**Page extract:**
- - - - - - -
Monday, February 15, 2010

The Republican Lunatic Fringe: Yes, There Is One! Thomas Jefferson Spins in His Grave

With so many pressing issues to consider –- jobs, the economy, healthcare –- the Virginia House of Delegates passed a bill last Wednesday banning companies from tracking employees with microchips. On the surface such a measure may have preemptive merit as an ethical curb on the future abuse of technology and shows notable respect for personal privacy. While implanted microchips are currently used to track pets, not humans, the bill sponsor’s motivation is straight out of the lunatic fringe of religious fundamentalist paranoia.

Delegate Mark L. Cole said he proposed the bill out of a concern that such devices could someday be used “as the mark of the beast” described in the Book of Revelation. Still unclear is why try to stop him (or her), since the rise of the Antichrist is prophesied as inevitable prologue to the end times; is it to score brownie points with the One upstairs in order to get a better place in line when the Rapture comes around? Were that the case, this could be viewed as a self-serving measure taking special-interest politics to entirely new heights. Said Cole:
“My understanding—I'm not a theologian—but there's a prophecy in the Bible that says you'll have to receive a mark, or you can neither buy nor sell things in end times. Some people think these computer chips might be that mark.”
- - - - - - -
**Task requirements:**
- 1) Condense the paragraph of the post on the Virginia microchip bill that begins "With so many pressing issues to consider" into a shorter version that keeps its main facts.
- 2) Please carry on the post on the Virginia microchip bill, starting right after the quoted remark from Delegate Cole.

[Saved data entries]
- - - - - - -
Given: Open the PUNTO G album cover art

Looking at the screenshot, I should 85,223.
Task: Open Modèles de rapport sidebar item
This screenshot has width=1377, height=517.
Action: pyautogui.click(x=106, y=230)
- - - - - - -
**Answers provided:**
- 1) Amid pressing issues like jobs, the economy, and healthcare, the Virginia House of Delegates passed a bill last Wednesday banning companies from tracking employees with microchips. The measure may have merit as an ethical curb on future abuse of technology and shows respect for personal privacy. Implanted microchips currently track pets, not humans, and the sponsor's motivation comes from the lunatic fringe of religious fundamentalist paranoia.

- 2)
A skeptical Democrat (he was being ironic, one hopes), Delegate Robert H. Brink, said he did not find many voters demanding microchip legislation during his campaign: “I didn't hear anything about the danger of asteroids striking the Earth, about the threat posed by giant alligators in our cities’ sewer systems or about the menace of forced implantation of microchips in human beings.” It could be he missed connecting with the Coast-to-Coast Art Bell/George Noory demographic. Perhaps if he’d held a campaign meet-and-greet event advertised as “The Alien Menace: America’s Secret Pact With the Grays.”

The biblical passage that concerns Delegate Cole and his fellow travelers is in Revelations, Chapter 13 which describes the rise of a satanic figure known as “the Beast:”
“He causeth all, both small and great, rich and poor, free and bond, to receive a mark in their right hand, or in their foreheads: And that no man might buy or sell, save he that had the mark, or the name of the beast, or the number of his name.”
Naturally, one of the main proponents of the microchip/Antichrist conspiracies is WorldNet Daily, the wingnut site peddling the Obama birth certificate (“Birther”) conspiracy. They’ve penned the usual paranoid articles --“Next Step in H1N1 Scare: Microchip implants” and “How Obama Prepped World for the Antichrist” –- and are set to release a book called The Islamic Antichrist. It is well documented by the Left Behind series of Jerry Jenkins and right wing activist Tim LaHaye that apocalyptic Revelation as popular fiction is big business. It is likely Delegate Cole was influenced and inspired by the series, an avid WND reader, or both.

Enter Thomas Jefferson. Mr. Jefferson, one of Virginia’s most famous sons second only to George Washington, would be appalled. The author of Virginia’s constitution would be horrified by the weirdness of state delegates such as Mark Cole and his fellow believers, not for their beliefs per se, but that they would codify those religious beliefs into law. Next, Mr. Jefferson would surely question the wisdom of any presidential actions he had taken that might have contributed to Texas joining the Union. He might even encourage the separatist Texans who wish to secede.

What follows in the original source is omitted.